WHAT THE EXERCISE ASKS -> Convert the items starting at "КонтактиКл. Поезії (587, 61)" and ending at "Нарешті вдома (481, 447)", both included, into a JSON list with one string per item.

Collected data entries:
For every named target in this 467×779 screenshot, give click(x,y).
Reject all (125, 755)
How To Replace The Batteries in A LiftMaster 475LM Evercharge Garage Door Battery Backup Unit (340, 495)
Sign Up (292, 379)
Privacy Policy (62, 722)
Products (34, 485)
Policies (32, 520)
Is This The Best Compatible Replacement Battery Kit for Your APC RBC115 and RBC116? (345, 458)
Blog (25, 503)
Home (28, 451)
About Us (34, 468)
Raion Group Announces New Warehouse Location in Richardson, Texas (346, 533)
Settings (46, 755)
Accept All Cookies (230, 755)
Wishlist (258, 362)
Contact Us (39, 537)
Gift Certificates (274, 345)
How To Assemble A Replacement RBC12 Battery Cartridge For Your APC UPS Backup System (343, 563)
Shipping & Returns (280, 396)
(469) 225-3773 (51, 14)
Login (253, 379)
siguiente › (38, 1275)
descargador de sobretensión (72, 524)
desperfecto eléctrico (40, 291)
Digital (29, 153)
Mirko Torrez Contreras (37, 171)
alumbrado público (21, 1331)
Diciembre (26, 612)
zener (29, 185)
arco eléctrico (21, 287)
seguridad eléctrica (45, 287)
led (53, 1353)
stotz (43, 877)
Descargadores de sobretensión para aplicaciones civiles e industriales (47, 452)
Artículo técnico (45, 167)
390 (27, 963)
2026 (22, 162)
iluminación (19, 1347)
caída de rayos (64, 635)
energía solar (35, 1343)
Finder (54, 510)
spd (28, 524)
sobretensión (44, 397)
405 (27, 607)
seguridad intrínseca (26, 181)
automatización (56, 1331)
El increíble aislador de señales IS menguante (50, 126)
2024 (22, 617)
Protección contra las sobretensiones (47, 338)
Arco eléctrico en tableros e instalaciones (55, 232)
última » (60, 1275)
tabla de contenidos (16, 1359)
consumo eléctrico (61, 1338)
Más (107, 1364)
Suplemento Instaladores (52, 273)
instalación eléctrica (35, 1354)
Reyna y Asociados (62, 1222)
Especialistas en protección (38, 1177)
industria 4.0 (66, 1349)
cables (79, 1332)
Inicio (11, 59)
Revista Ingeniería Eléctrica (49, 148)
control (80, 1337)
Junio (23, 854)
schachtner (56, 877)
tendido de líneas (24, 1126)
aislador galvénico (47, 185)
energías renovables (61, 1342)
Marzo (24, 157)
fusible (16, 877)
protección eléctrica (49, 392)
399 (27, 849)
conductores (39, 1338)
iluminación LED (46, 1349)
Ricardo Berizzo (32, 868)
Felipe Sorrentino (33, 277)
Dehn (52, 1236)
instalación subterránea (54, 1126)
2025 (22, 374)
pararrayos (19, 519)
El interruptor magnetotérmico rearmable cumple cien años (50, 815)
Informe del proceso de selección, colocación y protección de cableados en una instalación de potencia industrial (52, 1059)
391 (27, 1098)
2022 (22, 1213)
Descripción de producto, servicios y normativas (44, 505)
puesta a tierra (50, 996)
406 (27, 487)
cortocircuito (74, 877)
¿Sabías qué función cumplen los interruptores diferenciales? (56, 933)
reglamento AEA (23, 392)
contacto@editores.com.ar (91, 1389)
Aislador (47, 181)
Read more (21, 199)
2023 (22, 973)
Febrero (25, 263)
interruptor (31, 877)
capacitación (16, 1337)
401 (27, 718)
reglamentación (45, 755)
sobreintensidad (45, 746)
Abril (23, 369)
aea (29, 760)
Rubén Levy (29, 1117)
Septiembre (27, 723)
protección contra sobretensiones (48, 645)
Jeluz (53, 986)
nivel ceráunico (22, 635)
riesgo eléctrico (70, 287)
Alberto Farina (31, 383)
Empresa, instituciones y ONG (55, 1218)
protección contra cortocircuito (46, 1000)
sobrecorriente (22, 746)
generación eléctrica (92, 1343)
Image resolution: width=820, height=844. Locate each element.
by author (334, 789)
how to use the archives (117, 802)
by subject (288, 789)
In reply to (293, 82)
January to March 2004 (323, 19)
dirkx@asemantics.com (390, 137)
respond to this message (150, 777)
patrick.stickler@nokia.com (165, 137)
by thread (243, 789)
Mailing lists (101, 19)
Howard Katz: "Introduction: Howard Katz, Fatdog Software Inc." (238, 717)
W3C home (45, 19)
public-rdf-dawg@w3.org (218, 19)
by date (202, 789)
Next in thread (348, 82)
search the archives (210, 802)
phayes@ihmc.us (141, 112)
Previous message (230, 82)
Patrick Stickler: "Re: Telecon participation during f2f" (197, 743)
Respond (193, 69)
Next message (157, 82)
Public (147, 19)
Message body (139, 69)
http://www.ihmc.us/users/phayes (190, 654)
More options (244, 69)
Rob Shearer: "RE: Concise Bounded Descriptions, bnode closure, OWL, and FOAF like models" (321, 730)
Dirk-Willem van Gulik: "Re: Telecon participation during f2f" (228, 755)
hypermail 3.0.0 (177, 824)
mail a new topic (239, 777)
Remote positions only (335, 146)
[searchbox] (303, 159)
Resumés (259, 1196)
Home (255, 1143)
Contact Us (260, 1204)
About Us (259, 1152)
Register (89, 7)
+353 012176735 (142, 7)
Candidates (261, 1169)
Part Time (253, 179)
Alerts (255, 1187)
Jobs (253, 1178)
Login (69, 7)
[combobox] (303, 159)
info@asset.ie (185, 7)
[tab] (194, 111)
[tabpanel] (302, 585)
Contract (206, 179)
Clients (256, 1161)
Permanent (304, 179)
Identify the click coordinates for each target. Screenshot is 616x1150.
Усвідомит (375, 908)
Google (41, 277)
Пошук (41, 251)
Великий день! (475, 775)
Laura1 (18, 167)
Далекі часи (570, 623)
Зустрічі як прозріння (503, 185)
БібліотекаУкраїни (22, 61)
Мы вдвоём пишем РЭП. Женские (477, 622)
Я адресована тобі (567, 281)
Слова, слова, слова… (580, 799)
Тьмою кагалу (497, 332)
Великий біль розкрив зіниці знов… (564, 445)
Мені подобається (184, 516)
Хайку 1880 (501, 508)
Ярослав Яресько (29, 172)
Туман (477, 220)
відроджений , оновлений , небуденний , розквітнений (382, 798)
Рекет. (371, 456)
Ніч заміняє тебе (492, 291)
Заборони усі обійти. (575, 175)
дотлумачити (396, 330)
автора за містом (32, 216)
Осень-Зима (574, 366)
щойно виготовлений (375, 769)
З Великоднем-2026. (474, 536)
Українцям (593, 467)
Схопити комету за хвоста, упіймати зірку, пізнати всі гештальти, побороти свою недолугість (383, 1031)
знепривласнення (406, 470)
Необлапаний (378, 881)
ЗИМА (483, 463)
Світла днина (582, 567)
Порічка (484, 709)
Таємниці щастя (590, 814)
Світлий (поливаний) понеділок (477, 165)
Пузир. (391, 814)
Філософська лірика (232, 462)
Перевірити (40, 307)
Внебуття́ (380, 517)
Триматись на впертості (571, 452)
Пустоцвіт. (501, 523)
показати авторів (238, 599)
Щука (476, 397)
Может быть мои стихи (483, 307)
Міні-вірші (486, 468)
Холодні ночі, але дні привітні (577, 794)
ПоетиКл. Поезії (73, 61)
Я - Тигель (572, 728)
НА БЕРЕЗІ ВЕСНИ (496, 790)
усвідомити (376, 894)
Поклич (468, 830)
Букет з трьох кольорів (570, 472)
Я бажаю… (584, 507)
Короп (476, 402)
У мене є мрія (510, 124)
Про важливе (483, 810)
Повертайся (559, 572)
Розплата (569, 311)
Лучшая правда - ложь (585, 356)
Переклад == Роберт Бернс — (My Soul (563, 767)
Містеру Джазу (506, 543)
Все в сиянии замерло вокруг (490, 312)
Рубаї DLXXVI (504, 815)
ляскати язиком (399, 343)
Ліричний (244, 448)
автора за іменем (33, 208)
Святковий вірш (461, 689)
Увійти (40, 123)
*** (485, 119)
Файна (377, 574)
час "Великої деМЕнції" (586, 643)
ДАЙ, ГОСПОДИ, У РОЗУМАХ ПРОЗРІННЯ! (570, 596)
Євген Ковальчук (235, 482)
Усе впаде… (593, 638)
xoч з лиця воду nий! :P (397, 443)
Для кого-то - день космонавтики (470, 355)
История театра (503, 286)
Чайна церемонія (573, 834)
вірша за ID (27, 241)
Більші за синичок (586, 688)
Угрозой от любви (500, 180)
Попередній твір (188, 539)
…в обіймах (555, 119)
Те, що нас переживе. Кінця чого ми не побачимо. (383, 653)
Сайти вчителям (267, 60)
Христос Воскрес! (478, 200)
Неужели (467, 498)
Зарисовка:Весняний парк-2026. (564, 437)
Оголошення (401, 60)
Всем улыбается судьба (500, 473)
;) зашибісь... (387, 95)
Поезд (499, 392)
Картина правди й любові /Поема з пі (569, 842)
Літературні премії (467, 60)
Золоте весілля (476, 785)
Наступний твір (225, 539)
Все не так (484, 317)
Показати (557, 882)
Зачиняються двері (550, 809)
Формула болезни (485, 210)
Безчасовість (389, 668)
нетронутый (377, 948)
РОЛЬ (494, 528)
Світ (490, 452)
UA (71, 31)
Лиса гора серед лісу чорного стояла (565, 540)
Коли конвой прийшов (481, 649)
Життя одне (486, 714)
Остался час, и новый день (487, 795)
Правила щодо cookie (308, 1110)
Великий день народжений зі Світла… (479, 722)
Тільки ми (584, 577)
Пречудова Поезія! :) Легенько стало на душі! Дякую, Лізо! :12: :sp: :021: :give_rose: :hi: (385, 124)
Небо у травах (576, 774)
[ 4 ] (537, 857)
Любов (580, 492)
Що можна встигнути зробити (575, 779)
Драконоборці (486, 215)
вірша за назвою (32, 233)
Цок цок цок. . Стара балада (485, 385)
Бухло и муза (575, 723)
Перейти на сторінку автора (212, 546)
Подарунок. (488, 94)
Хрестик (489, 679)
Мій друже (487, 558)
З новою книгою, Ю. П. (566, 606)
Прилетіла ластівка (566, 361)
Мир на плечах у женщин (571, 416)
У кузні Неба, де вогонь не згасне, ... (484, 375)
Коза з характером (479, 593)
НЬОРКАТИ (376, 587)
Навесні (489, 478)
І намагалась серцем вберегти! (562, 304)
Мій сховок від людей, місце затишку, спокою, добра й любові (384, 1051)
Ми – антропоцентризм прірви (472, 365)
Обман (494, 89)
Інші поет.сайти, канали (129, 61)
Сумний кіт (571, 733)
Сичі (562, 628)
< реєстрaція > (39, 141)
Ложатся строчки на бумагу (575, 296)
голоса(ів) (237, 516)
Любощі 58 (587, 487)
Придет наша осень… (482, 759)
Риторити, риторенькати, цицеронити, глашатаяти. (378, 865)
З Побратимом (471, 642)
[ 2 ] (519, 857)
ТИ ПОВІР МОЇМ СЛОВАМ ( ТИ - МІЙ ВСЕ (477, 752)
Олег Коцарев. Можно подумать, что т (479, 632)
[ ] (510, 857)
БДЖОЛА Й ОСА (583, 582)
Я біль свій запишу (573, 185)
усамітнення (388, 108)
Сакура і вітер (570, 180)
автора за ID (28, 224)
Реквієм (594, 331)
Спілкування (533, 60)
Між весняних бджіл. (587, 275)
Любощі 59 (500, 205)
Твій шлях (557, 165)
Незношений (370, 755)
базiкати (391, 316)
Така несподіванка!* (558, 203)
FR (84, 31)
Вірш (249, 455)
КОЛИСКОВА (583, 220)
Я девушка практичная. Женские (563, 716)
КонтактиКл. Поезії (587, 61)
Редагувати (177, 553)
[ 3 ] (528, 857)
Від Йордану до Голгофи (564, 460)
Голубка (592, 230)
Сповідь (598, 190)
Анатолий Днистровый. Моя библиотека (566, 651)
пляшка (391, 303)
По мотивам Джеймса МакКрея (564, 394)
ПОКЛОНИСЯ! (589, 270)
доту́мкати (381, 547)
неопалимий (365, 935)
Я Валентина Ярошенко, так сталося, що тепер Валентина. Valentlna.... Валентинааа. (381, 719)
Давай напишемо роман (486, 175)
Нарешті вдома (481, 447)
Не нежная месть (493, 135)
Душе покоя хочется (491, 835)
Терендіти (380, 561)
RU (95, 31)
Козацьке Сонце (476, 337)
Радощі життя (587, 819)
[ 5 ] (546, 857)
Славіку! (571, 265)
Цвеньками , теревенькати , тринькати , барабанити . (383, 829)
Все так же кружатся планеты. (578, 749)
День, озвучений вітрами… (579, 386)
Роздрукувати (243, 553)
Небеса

EXERCISE RESULT ->
[
  "КонтактиКл. Поезії (587, 61)",
  "Редагувати (177, 553)",
  "[ 3 ] (528, 857)",
  "Від Йордану до Голгофи (564, 460)",
  "Голубка (592, 230)",
  "Сповідь (598, 190)",
  "Анатолий Днистровый. Моя библиотека (566, 651)",
  "пляшка (391, 303)",
  "По мотивам Джеймса МакКрея (564, 394)",
  "ПОКЛОНИСЯ! (589, 270)",
  "доту́мкати (381, 547)",
  "неопалимий (365, 935)",
  "Я Валентина Ярошенко, так сталося, що тепер Валентина. Valentlna.... Валентинааа. (381, 719)",
  "Давай напишемо роман (486, 175)",
  "Нарешті вдома (481, 447)"
]